Today's high / low 18°C
Currently 27°C, overcast · feels like 28°C
7-day forecast
Best months
Colombia's second city spent twenty years being famous for the wrong reasons and has spent the last twenty building something worth visiting. The transformation is real, the pride is justified, and the city that emerges from both is one of the most interesting in South America.
When to go
December through February and July through August are the driest months. Medellín sits in a valley at 1,500 metres, which gives it famously mild weather year-round: warm enough to eat outside every evening, cool enough to sleep without air conditioning. The Feria de las Flores in August is worth timing a trip around if you can.
What it's actually like
The city is built on steep hillsides, and the cable car system that connects the comunas to the centre below is both practical transit and one of the best viewpoints in the city. The food scene around El Poblado and Laureles is genuinely good. The coffee is excellent. The cocktails are cheap. The nightlife runs late and takes itself seriously.
History is present too: tours of the Pablo Escobar sites exist and are thoughtful about the damage done, not exploitative. Worth doing once.
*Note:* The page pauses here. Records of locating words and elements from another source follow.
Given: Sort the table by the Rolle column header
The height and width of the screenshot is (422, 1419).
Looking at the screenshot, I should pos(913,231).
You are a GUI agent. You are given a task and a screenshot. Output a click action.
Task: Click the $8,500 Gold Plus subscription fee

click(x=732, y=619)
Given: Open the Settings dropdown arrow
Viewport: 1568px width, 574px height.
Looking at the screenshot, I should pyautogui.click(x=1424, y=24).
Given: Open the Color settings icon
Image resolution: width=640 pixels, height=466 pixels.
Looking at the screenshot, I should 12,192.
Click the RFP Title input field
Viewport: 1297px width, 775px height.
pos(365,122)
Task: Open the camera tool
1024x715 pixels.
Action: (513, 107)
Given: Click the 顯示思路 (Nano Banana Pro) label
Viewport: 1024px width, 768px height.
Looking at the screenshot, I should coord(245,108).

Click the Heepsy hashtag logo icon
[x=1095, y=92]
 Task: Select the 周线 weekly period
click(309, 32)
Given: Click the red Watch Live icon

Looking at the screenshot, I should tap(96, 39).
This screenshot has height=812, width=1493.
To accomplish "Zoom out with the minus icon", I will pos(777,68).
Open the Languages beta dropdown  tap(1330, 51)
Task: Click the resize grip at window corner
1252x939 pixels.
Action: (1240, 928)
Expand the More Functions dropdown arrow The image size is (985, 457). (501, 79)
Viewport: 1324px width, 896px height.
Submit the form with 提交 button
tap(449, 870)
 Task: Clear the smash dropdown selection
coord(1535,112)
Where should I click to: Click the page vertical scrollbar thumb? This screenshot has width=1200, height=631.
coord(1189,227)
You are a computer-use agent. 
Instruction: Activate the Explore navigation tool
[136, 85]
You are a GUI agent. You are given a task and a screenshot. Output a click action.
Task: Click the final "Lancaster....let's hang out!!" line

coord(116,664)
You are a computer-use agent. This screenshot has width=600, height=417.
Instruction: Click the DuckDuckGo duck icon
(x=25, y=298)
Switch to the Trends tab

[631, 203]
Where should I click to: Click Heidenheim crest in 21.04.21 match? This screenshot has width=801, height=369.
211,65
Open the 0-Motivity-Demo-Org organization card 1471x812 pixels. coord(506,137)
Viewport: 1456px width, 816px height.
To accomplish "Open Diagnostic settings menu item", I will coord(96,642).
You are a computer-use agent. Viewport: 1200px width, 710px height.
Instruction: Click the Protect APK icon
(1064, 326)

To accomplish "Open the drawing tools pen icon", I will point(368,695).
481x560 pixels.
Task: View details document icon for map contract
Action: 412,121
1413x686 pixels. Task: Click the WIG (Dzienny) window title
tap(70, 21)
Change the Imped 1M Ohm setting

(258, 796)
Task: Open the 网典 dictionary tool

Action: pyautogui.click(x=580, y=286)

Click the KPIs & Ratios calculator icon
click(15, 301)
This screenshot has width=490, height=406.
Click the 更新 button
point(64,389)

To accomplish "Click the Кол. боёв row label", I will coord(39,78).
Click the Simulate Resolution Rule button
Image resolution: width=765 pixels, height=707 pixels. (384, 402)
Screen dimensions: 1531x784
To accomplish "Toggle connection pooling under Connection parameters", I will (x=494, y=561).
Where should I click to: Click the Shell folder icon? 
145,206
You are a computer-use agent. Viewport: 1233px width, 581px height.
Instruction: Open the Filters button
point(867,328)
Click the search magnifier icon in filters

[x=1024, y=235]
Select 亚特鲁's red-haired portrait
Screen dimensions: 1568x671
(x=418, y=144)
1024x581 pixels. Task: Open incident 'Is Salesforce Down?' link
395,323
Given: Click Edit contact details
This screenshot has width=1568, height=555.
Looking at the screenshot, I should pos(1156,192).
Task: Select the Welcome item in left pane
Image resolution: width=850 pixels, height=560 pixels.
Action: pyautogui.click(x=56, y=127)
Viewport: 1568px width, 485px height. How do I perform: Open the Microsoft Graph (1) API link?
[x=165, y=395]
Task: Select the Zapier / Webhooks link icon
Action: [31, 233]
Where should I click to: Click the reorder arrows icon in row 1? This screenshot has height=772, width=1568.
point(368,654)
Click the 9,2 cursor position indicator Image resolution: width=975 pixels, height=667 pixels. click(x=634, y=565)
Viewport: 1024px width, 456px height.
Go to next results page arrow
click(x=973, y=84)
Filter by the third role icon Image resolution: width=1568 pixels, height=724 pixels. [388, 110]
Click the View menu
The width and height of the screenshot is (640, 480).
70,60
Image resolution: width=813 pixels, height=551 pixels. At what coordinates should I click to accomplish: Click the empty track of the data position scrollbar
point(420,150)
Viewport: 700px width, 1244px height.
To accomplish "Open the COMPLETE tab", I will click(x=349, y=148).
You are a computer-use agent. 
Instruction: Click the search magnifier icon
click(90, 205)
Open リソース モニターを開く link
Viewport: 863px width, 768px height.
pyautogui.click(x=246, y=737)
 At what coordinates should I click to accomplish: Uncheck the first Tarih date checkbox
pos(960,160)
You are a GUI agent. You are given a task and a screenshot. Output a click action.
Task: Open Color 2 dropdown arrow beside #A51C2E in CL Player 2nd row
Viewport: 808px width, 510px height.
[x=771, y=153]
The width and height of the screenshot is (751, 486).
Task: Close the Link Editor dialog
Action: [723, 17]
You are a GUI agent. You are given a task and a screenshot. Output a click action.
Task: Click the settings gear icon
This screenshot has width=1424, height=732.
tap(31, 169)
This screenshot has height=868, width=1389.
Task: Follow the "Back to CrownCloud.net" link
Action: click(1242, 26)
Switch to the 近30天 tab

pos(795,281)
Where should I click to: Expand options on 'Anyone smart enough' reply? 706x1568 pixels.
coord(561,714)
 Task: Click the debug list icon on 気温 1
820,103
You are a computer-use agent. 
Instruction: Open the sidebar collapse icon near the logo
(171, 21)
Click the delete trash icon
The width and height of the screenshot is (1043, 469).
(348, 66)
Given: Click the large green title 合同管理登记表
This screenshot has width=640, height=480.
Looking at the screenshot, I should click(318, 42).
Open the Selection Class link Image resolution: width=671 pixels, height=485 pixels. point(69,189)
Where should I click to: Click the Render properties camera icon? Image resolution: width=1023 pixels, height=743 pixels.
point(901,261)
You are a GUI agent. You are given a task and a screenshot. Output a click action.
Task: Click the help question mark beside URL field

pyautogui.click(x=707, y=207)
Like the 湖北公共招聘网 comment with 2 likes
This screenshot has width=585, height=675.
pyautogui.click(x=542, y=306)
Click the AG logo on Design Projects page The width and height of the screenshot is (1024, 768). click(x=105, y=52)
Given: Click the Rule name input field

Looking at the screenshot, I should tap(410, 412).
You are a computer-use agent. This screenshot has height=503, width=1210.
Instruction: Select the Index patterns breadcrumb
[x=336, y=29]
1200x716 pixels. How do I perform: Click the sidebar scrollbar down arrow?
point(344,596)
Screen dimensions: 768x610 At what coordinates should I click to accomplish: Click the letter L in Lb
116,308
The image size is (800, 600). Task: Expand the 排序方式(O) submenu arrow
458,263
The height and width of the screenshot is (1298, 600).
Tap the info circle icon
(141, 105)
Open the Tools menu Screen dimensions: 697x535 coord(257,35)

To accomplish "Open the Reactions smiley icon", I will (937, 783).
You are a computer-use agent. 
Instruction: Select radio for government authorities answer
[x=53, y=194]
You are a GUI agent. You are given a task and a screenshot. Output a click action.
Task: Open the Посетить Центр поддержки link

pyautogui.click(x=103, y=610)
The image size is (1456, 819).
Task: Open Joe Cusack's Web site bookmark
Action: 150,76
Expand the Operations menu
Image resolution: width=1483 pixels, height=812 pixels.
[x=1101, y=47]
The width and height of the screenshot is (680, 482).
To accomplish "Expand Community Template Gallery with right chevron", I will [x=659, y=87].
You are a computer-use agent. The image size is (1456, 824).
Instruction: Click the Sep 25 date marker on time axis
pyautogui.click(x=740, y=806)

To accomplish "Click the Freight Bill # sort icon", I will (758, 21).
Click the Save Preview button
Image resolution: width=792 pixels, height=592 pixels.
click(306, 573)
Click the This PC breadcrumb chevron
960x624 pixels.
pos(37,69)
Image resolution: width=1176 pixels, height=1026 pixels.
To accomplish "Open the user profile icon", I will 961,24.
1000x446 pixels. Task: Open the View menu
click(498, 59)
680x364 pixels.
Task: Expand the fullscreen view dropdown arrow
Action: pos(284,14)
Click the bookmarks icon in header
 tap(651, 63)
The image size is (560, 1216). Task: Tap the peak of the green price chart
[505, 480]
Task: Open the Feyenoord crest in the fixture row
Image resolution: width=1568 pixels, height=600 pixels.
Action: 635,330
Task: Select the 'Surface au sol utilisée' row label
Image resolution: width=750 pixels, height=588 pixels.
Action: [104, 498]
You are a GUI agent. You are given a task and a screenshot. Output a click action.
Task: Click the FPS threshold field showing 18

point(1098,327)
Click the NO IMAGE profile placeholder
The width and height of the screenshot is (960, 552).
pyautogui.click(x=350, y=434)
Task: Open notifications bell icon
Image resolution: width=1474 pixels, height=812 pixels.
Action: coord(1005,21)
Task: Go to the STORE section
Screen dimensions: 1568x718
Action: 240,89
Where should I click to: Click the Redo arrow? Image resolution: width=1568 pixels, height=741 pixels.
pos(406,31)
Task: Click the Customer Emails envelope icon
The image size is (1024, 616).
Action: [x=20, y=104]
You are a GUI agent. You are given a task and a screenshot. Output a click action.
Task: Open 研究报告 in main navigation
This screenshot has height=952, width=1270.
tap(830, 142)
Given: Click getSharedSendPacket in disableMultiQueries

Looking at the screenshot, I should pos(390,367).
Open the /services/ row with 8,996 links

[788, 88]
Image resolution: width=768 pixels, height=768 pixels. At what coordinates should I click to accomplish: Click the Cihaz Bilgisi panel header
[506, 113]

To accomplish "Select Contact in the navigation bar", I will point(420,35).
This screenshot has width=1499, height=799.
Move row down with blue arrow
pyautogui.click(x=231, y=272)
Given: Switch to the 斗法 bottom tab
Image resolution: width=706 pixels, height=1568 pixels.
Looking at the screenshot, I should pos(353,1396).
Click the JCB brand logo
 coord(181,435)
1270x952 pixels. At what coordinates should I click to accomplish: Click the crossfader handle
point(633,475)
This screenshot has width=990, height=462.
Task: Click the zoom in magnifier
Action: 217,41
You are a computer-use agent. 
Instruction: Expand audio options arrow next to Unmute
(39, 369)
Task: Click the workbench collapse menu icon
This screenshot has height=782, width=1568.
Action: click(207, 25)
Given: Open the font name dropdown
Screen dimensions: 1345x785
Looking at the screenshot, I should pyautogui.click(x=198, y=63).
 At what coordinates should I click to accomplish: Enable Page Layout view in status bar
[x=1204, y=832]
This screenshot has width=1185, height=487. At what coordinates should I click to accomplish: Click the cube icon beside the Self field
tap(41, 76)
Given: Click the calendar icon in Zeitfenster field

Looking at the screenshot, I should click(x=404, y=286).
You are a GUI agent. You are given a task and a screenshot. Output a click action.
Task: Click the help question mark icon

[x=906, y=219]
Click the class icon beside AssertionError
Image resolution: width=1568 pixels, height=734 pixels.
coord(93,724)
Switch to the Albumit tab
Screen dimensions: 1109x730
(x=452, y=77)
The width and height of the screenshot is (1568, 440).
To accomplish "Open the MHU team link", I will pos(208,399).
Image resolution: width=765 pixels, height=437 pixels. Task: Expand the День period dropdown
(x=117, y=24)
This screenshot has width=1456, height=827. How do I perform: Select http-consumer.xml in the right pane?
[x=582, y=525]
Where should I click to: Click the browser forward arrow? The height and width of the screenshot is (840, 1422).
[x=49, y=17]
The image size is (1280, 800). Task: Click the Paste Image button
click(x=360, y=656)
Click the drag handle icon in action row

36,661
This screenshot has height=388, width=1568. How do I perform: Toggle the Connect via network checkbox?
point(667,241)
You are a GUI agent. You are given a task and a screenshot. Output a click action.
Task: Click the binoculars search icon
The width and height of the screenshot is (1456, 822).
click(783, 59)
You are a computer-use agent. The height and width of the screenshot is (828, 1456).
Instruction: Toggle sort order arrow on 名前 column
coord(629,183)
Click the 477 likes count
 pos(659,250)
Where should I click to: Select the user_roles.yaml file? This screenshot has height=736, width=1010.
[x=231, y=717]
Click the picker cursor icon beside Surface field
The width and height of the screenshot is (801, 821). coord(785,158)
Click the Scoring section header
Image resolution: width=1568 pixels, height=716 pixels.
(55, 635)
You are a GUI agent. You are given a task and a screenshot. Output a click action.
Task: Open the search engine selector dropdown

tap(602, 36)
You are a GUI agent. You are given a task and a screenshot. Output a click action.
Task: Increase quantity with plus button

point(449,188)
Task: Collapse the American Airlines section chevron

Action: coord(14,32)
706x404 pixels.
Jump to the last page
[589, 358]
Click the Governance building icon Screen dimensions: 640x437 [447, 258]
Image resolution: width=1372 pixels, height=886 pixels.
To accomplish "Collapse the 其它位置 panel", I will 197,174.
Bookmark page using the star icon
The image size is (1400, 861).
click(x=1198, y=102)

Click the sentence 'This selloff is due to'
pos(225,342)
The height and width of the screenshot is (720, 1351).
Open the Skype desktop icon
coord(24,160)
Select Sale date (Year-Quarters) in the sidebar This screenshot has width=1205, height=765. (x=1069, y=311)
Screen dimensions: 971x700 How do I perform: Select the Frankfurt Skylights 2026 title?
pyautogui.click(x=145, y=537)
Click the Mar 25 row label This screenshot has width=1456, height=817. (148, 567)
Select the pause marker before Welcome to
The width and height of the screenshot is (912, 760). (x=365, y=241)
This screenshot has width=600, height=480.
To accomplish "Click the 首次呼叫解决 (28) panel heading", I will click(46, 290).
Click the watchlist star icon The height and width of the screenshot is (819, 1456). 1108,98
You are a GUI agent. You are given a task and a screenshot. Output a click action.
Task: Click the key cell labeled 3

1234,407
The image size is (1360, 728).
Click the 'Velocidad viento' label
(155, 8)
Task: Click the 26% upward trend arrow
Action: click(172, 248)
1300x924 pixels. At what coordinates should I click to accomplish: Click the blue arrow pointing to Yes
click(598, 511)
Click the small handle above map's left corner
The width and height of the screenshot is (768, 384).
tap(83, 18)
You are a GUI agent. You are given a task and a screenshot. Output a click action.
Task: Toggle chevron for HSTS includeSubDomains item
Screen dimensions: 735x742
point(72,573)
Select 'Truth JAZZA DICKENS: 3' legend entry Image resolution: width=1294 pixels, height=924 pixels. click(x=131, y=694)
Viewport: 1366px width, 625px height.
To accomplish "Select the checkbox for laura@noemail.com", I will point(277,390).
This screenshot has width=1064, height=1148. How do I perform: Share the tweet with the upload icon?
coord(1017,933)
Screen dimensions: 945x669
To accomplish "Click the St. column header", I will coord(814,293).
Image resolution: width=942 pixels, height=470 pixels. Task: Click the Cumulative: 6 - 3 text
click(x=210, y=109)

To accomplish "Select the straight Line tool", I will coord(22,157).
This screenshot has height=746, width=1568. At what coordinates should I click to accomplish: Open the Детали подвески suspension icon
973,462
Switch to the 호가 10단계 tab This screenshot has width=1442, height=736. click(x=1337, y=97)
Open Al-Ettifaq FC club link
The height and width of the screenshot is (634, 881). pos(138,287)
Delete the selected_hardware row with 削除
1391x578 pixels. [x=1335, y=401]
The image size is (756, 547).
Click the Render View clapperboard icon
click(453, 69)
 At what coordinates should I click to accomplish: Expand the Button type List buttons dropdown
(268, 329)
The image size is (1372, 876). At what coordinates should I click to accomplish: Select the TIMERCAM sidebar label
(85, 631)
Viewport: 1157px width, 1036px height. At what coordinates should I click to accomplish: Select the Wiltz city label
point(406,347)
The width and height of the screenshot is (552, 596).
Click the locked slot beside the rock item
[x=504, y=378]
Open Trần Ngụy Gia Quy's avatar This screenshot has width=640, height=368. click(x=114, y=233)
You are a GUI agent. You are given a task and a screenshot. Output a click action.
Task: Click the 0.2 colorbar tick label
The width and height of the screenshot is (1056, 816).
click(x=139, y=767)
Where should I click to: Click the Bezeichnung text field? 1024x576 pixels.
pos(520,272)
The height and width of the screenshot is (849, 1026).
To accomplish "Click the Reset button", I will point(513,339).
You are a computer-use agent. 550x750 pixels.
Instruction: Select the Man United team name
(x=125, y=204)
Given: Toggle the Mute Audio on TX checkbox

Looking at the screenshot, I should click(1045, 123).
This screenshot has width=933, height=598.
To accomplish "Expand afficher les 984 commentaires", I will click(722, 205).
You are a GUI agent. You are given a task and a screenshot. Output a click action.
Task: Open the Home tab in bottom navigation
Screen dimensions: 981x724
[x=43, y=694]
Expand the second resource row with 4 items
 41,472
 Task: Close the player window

The neighbourhood you want
El Poblado has the restaurants and the international crowd. Laureles is where locals actually live: less polished, better bakeries, and feels more like the real city. Staying in Laureles and eating in both is the right move.
Don't miss
Take the cable car to Parque Arví. It's two cable car segments above the city, there's a farmers market at the top, and the views over the valley on the way up are the best argument for Medellín you can make.